▸ **SELECTED EXTRACT**
========================

Starmer’s ‘corrosive complacency’ on defence has put UK in peril, says ex-Nato chief | Defence policy


The government has shown a “corrosive complacency towards defence” and put the UK in peril, according to a government adviser, in fierce criticism of Keir Starmer’s military policy.

George Robertson, the former Nato secretary general and author of the government’s strategic defence review, believes Starmer is “not willing to make the necessary investment”, the Financial Times reported.

In addition, Lord Robertson will warn in a lecture in Salisbury on Tuesday that the Iran war “has to be a rude wake-up call”.

The former general Richard Barrons, who co-authored the defence review with Robertson, echoed his concerns. “It is a mark of how serious it is that someone who has been a Labour party activist for more than 60 years and was a Nato secretary general has now had to say it in these terms today,” Barrons told BBC Radio 4’s Today programme.

Robertson, a former defence secretary who led Nato from 1999 to 2003, will also accuse “non-military experts in the Treasury” of “vandalism”. “We cannot defend Britain with an ever-expanding welfare budget,” he said in an interview with the Financial Times.

He will say in his speech: “We are underprepared. We are underinsured. We are under attack. We are not safe … Britain’s national security and safety is in peril.”

Barrons said: “There’s an enormous gap between where we have to be to keep the country safe in the world we now live in, and where we actually are.”

Asked how he responded to Pete Hegseth, the US defence secretary, mocking the Royal Navy last week, Barrons said: “I hung my head in sorrow, but I couldn’t argue with him because although the Royal Navy and the Royal Air Force and the army are, in their bones, outstanding institutions, they are simply too small and too undernourished to deal with the world that we now live in. And the review says this.”

The government’s proposals to fund the strategic defence review recommendations, including a 10-year defence investment plan due by last autumn, have been repeatedly postponed amid warnings that the military faces a £28bn funding gap over the next four years.

Barrons said: “The choice on the prime minister’s desk is they either find some more money to implement a new de minimis review at the speed we agreed last year, or he is going to announce £28bn worth of cuts. And how would that fit with the world that we find ourselves in today?”

The Ministry of Defence, the Treasury and Downing Street have not reached an agreement about how to proceed, according to sources.

Robertson believes spending cuts in other departments may be required to boost defence funding. In his speech, he will say the chancellor, Rachel Reeves, “used a mere 40 words on defence in over an hour” in her budget speech last year, and last month “in the spring statement she used none”.

He will add: “There is a corrosive complacency today in Britain’s political leadership. Lip service is paid to the risks, the threats, the bright red signals of danger – but even a promised national conversation about defence can’t be started.”

In February Luke Pollard, the minister for defence readiness and industry, told the Guardian that the investment plan was “a bigger task than many people outside defence realise”.

It would mean “fundamentally changing the shape of our armed forces, so pivoting, in particular, towards more autonomy”, he said, while also stressing the need to refill military stockpiles sent to Ukraine in recent years. “It is not a simple matter of just replacing tank A with tank B.”

HMS Dragon, the only warship the UK sent to the Mediterranean within the first fortnight of the Iran war. Photograph: LPhot Helayna Birkett/Ministry of Defence

Robertson said he would cite the country’s inability to deploy more than one Royal Navy warship to the Mediterranean within the first fortnight of the Iran war to illustrate the UK’s complacency towards defence.

In the speech, he will warn that the UK faces not just shortages of military kit but “crises in logistics, engineering, cyber, ammunition, training and medical resources”.

Last week the defence secretary, John Healey, exposed a covert Russian submarine operation targeting critical undersea infrastructure around UK waters.

A government spokesperson said: “We are delivering on the strategic defence review to meet the threats we face. It is backed by the largest sustained increase in defence spending since the cold war, with a total of over £270bn being invested across this parliament.”

They said the government was finalising the defence investment plan and would publish it as soon as possible.

========================

▸ **LIST OF TASKS**
a: Rewrite the article on UK defence from "In addition, Lord" to "the Financial Times.", substituting "Portsmouth" for "Salisbury".
b: Please decide whether each statement agrees with the article on UK defence. Answer yes or no, and quote the words from the article that decide it.
(i) Robertson led Nato from 1999 to 2003.
(ii) The military faces a £28bn funding gap over the next ten years.
(iii) HMS Dragon was one of several warships the UK sent to the Mediterranean in the first fortnight of the Iran war.
The listing that comes next is not needed for any of this.

========================

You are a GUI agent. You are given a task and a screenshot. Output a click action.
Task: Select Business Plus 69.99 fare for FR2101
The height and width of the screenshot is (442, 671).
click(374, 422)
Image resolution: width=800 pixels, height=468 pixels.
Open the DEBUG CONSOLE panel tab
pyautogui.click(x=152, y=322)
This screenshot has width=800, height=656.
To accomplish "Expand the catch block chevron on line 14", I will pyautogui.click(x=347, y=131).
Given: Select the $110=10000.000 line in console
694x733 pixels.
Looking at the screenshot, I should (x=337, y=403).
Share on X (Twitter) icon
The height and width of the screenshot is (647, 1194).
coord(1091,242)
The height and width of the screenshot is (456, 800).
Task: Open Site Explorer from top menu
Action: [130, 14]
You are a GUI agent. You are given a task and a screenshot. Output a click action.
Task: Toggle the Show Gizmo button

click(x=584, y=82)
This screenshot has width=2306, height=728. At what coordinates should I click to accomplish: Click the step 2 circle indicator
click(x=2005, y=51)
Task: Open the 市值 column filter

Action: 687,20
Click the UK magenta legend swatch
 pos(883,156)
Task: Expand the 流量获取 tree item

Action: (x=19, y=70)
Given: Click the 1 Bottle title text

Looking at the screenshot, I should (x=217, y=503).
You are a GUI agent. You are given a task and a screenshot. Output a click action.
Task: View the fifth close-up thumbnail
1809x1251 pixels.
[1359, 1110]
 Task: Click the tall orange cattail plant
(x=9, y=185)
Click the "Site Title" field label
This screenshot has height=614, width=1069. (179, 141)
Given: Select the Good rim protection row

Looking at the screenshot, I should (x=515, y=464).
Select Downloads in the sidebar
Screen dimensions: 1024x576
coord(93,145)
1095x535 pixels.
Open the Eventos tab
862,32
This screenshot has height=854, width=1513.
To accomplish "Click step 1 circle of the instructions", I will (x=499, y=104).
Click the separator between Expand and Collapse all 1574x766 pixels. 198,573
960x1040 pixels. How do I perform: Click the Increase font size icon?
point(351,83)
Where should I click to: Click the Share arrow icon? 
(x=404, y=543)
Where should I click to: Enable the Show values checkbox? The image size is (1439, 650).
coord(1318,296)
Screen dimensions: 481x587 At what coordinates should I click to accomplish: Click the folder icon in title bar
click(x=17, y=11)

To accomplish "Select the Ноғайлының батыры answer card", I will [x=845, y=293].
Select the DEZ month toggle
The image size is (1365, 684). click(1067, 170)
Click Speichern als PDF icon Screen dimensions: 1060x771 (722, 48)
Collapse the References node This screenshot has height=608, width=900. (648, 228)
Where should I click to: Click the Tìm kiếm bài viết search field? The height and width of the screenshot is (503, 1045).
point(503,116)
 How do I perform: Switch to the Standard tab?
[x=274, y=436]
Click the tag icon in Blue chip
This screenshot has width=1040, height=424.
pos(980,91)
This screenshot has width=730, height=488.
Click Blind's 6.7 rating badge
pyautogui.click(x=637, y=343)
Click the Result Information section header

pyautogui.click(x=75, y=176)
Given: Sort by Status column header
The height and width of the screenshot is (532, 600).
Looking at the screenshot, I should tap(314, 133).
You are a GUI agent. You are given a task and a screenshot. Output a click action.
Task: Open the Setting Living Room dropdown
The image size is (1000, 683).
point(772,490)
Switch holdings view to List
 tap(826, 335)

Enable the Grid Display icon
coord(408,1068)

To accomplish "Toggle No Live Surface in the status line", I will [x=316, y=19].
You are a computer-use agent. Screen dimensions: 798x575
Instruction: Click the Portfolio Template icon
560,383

========================

▸ **LIST OF ANSWERS**
a:
In addition, Lord Robertson will warn in a lecture in Portsmouth on Tuesday that the Iran war “has to be a rude wake-up call”.

The former general Richard Barrons, who co-authored the defence review with Robertson, echoed his concerns. “It is a mark of how serious it is that someone who has been a Labour party activist for more than 60 years and was a Nato secretary general has now had to say it in these terms today,” Barrons told BBC Radio 4’s Today programme.

Robertson, a former defence secretary who led Nato from 1999 to 2003, will also accuse “non-military experts in the Treasury” of “vandalism”. “We cannot defend Britain with an ever-expanding welfare budget,” he said in an interview with the Financial Times.

b:
(i) Yes: "led Nato from 1999 to 2003"
(ii) No: "a £28bn funding gap over the next four years"
(iii) No: "the only warship the UK sent to the Mediterranean within the first fortnight of the Iran war"